Nomadic Numbville

Happiness; destination or disaster?

I have given up on this idea of a relentless happy attitude, aka Pollyanna.  In fact, I am learning more from my anger, resentment, and hopelessness.  In one of my doctorate classes, we were discussing the idea of happiness.  Everywhere I turn, I am reminded to be happier. Our discourse went further, and there was talk about social media, movies, articles, workshops, and self-help books, all telling us we are not quite enough.

Eat better.  Do more yoga.  Look a certain way.  Work through your trauma harder.  Be more productive.  More calm.  More gratefulness. More mindfulness.

Essentially, we determined that being a better version of ourselves means a happier, shinier, and more polished me in our class conversation.  My question was, who decided that being happy is the ultimate goal of being human?  The evidence around me most of my formidable years pointed to other conclusions.  I learned earlier that the world is tragic, brutal – completely unfair and unjust.  I found my version of nomadic Numbville instead of Disneyville.  Thank goodness, because who wants to live in a land of fancy fantasy. Not me. I like reality with all its dusty roads of zigzagging and uncertainty. 

Recently, I learned there is a middle path.  This came to me through trial and error, suffering, and self-judgment.  It’s not that I don’t believe in the concept of happiness.  I just don’t think one can be consistently happy and ignore all the subtle, intricate, and poetic aspects of being alive.  Sometimes they suck.  At times, it has been hard to be happy. I have put on my Disney character mask and create that illusion of happiness and peace.  Maybe I needed to do this to get me through the really tough times.  Instead of being Snow White as a way to exist, I am choosing to be more expansive and have a human goal of experiencing more moments of happiness, as they flit and flutter like the hummingbird outside my window.

Rumi, a past poet, and philosopher reminds me that every morning is an opportunity to start anew.  Each joy, depressive state, or rudeness offers me some momentary awareness.  Of which, I need to welcome and entertain them all.  Each emotion is a visitor to my mind and spirit, with an interesting conversation to share and offer insight.  My darker emotions of anger, guilt and regret are welcome and respected visitors, but I don’t allow them to stay long.  They are not always fun but interesting and instructive, I can attest.

When my father died when I was eleven, I went into overdrive.  I wanted to outrun life and not allow death to catch me.  Constantly searching for the meaning of life, I would read books and try to absorb the sage wisdom from those who had come before me questioning existence.  What I have learned over the years is that the answer is still unknown.  As the Buddha said, “Life is suffering.” I have determined that my job here on Earth is to evolve through the challenges that present themselves and expand myself through them.  My emotions bring wisdom and guide me towards a more balanced mindset. 
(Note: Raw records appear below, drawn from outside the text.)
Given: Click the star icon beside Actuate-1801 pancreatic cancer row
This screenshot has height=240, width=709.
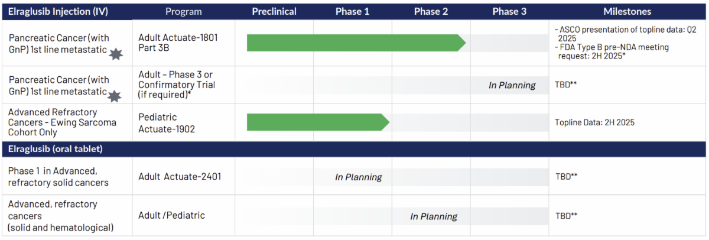Looking at the screenshot, I should pos(116,54).
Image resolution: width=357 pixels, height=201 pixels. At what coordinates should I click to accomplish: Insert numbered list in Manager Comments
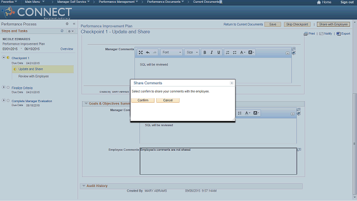228,52
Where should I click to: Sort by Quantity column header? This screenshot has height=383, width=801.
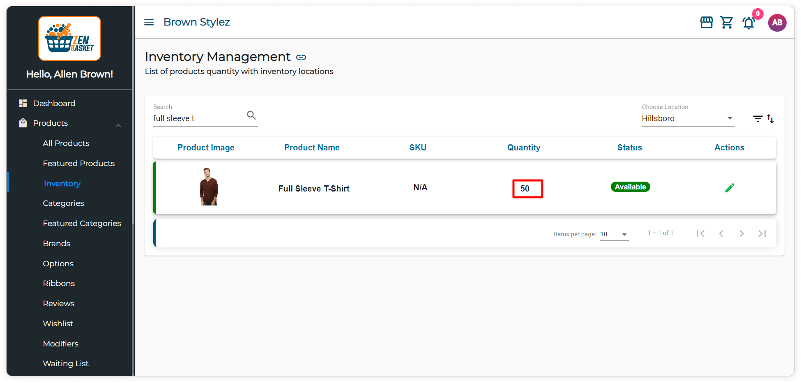coord(523,148)
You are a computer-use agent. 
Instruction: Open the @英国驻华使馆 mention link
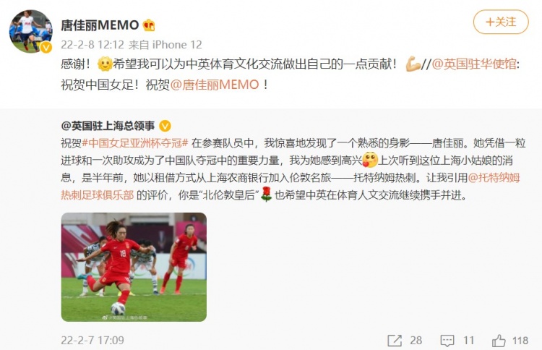pyautogui.click(x=474, y=64)
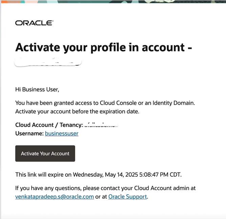Open the businessuser username link
The image size is (226, 219).
(x=62, y=133)
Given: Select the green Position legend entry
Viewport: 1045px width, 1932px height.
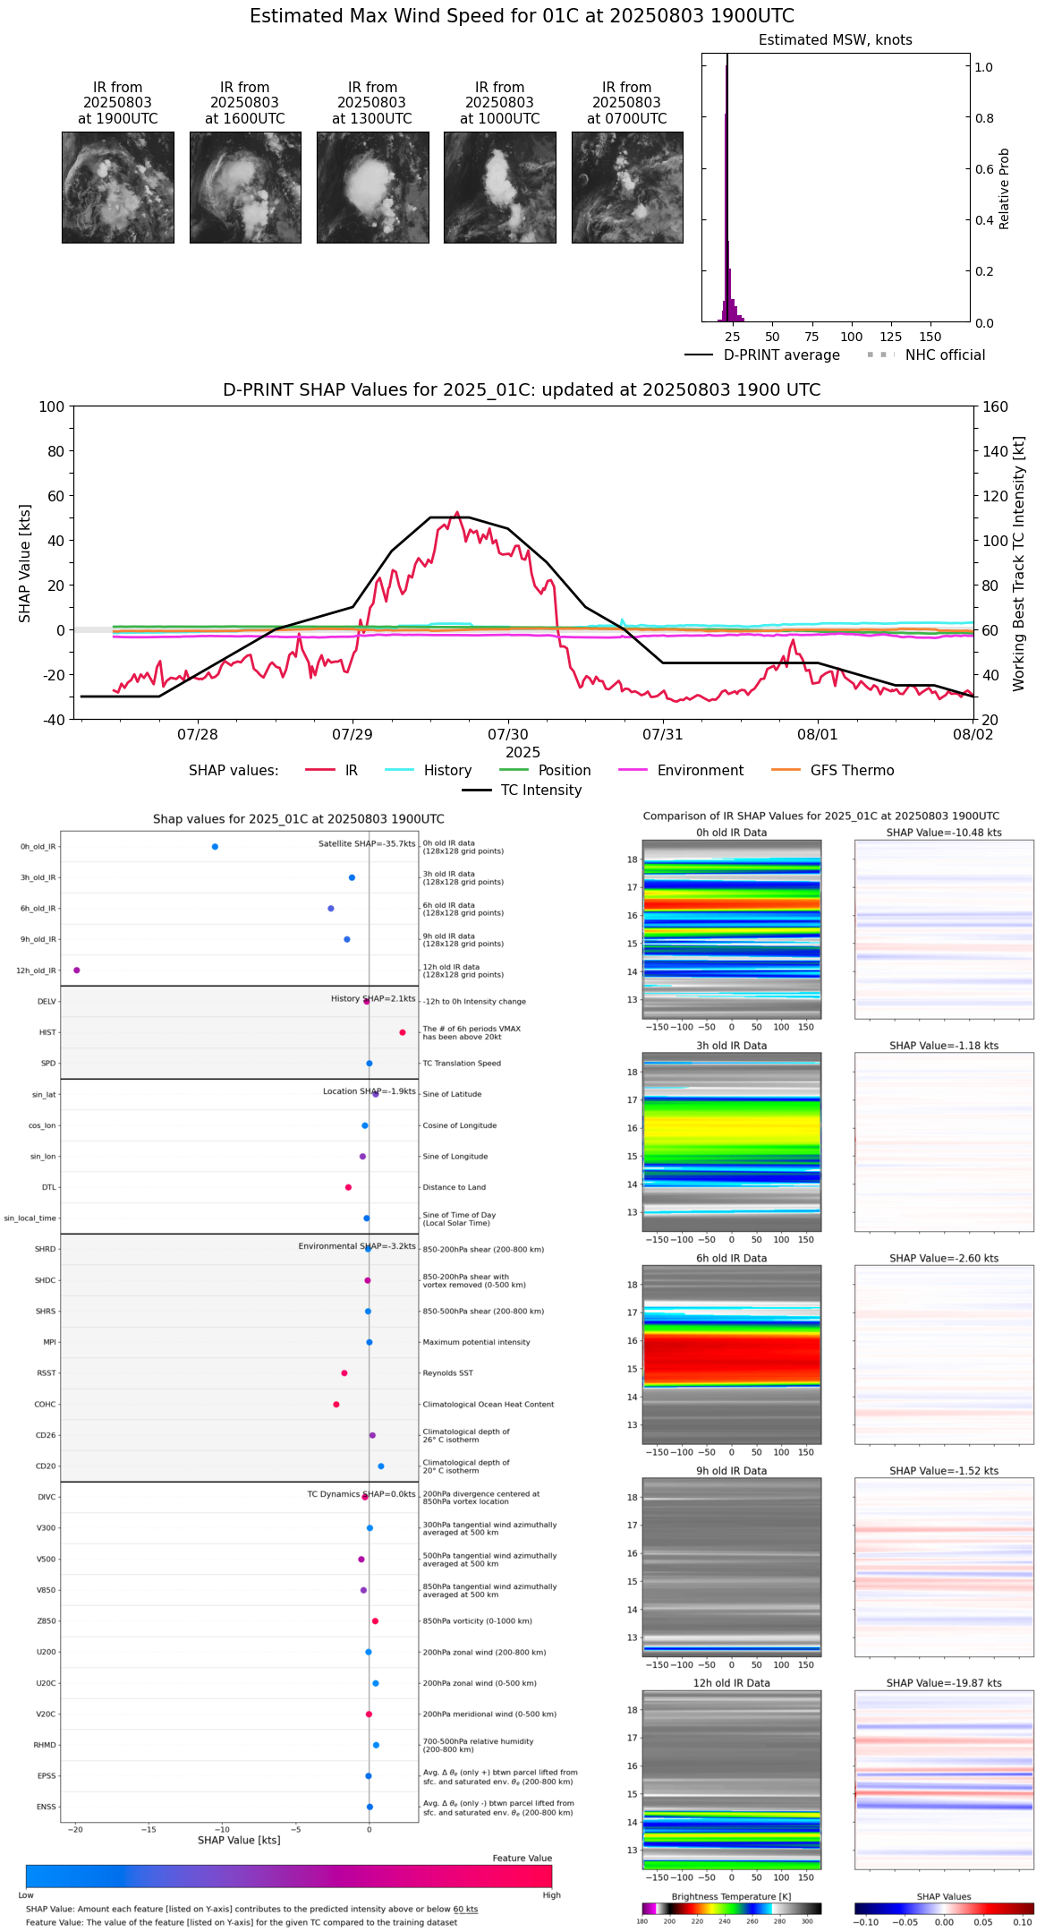Looking at the screenshot, I should click(514, 770).

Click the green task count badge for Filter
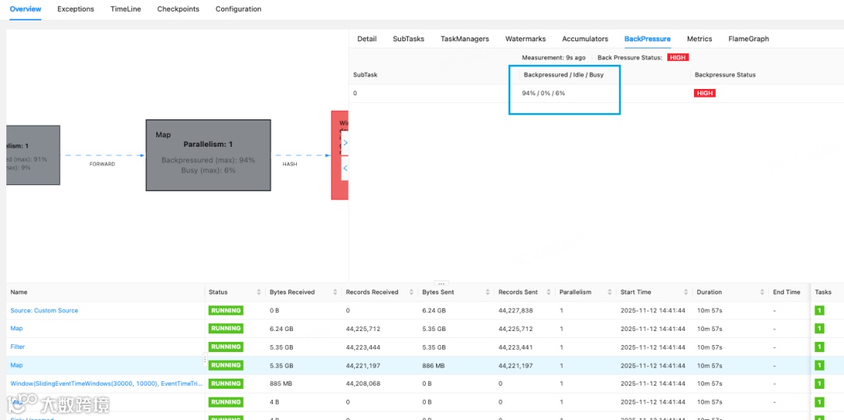pos(819,347)
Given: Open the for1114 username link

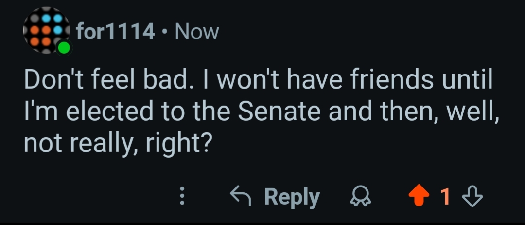Looking at the screenshot, I should click(115, 32).
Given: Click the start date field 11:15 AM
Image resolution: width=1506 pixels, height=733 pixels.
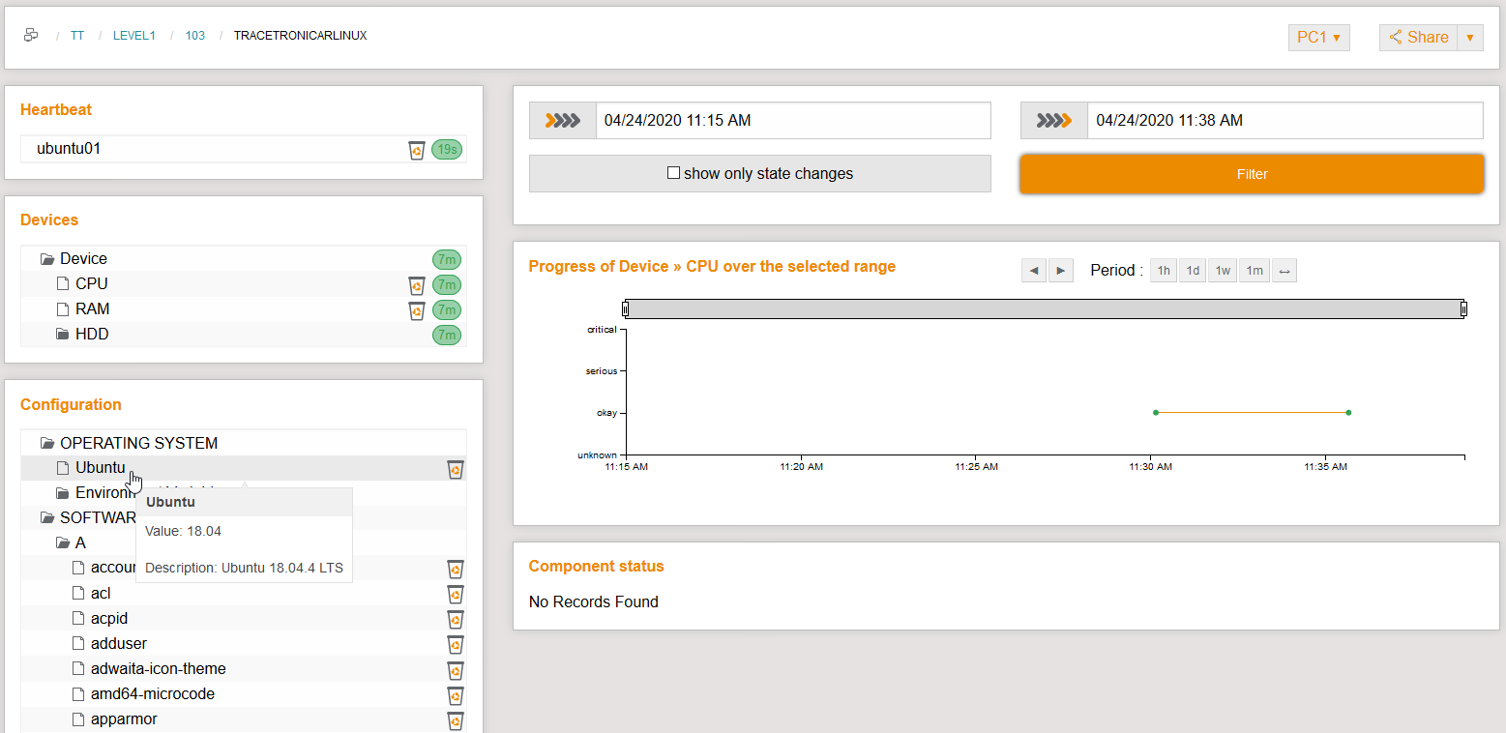Looking at the screenshot, I should (x=792, y=121).
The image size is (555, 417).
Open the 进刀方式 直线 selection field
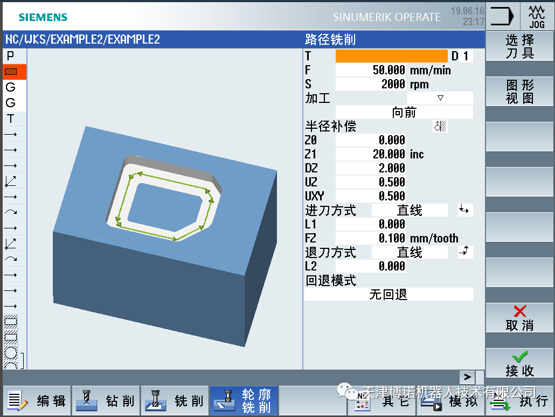[x=410, y=211]
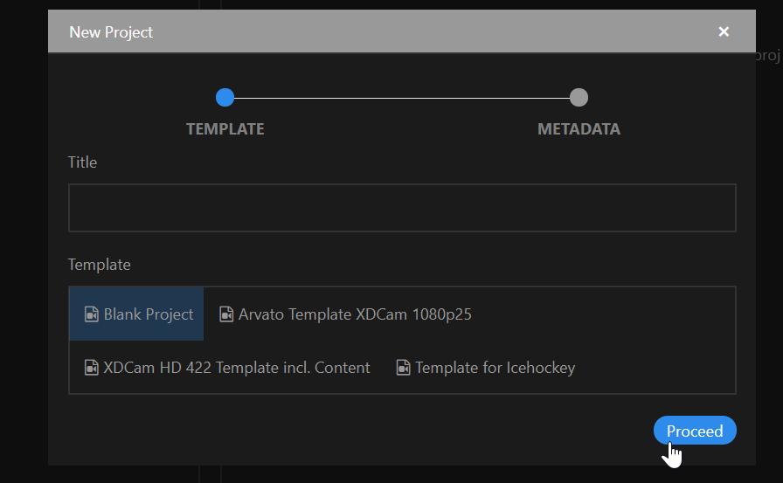Click the Title field label

click(82, 162)
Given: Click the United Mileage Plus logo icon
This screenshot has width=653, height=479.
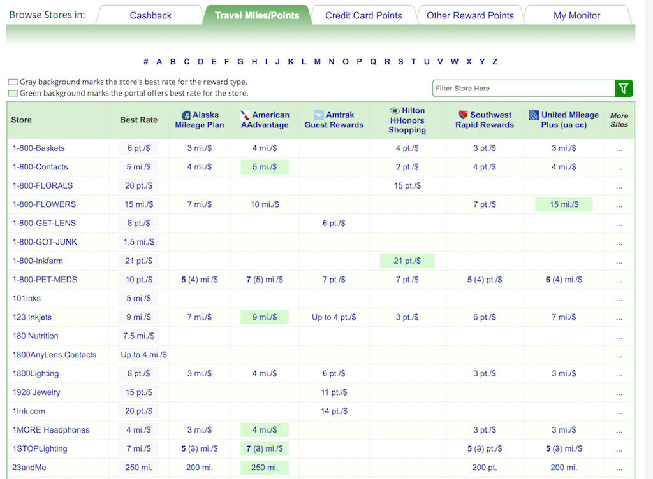Looking at the screenshot, I should pos(534,115).
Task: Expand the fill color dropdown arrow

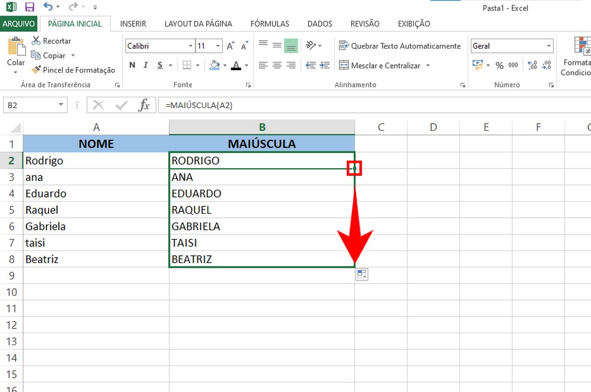Action: click(225, 65)
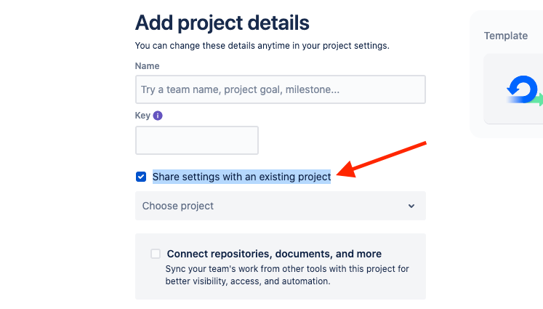This screenshot has width=543, height=309.
Task: Click the highlighted Share settings label text
Action: [241, 177]
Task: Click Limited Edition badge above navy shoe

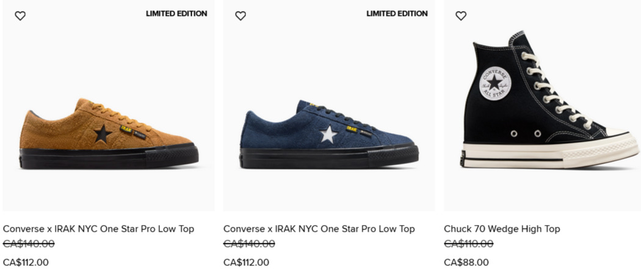Action: coord(397,13)
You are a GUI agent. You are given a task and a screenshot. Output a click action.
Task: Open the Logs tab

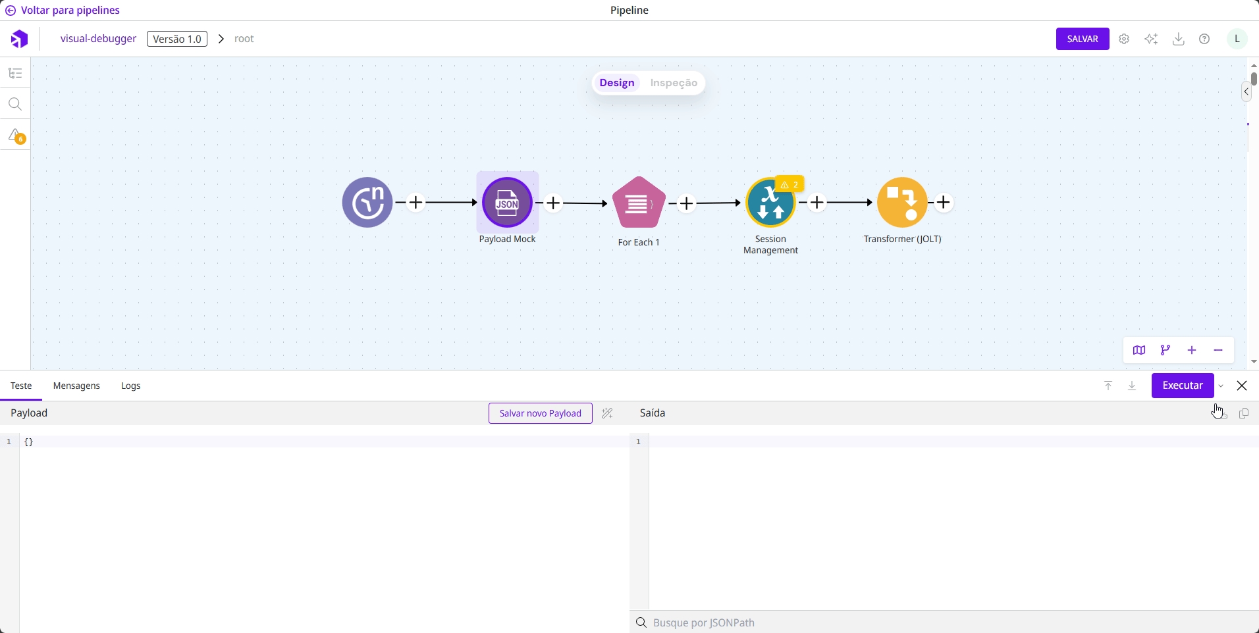click(x=131, y=386)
This idea is like looking through rose-colored glasses when wearing gray-colored glasses, and the prism depicts my neurotic, over-thinking, restless, depressive self.  There is no such thing as a continual state of harmony and happiness.  It sounds great in theory, but I want to feel frustrated and despair when life lobs curve balls at me.

I want to feel the full experience of life, with all the mysterious, complex, confusing, exasperating, and exhilarating feelings it produces.  Happiness is incredible, but it’s only one piece of the puzzle.  Life is hard.  Life is really hard sometimes.  It is always a yin-yang, the sweet and the bitter, the fire and ice, the beauty and the beast!  I wish I could devise a Darwinian reason for how and why we suffer, how we innately cause ourselves and others to hurt.  Our drama, complexity, and brilliant capacity to shame and sabotage ourselves truly serve no evolutionary purpose.  Or does it?  Maybe it pushes us past our comfort zones?  I know it often can hold people back, myself included, from peace and productivity. 

As modern humans, we only seem to grow more complicated into finding ways to delve deeper into our wounds and self-awareness.  Like, everyone should have been to therapy once in their lives.  We must continue our expansion in our capacity for self-examination and empathy.  Awareness is ultimately what we seek.  The consciousness of the emotions we exude is our highest goal, not happiness itself. 

No, my life was constructed to be a drama, with a few tragedies with dumb sitcom vibes, laugh tracks and the never dull but necessary lessons from a documentary. I am no longer hard on myself about trying to maintain my Pollyanna personality. I am not longer tricking myself into living my life in a continual romantic comedy, full of meet-up cues and uplifting music as I meet my lover in the rain and tenderly kiss him. My goal is to be authentic and remind myself and others that our most interesting, creative, and impactful fellow human beings led lives full of inner conflict, doubt and rode that emotional rollercoaster too. 

I am diving deep into myself and love what I find and gently change what I don’t.  I will fail and flail, but isn’t this the best course to take and live the perfectly imperfect human nomad way?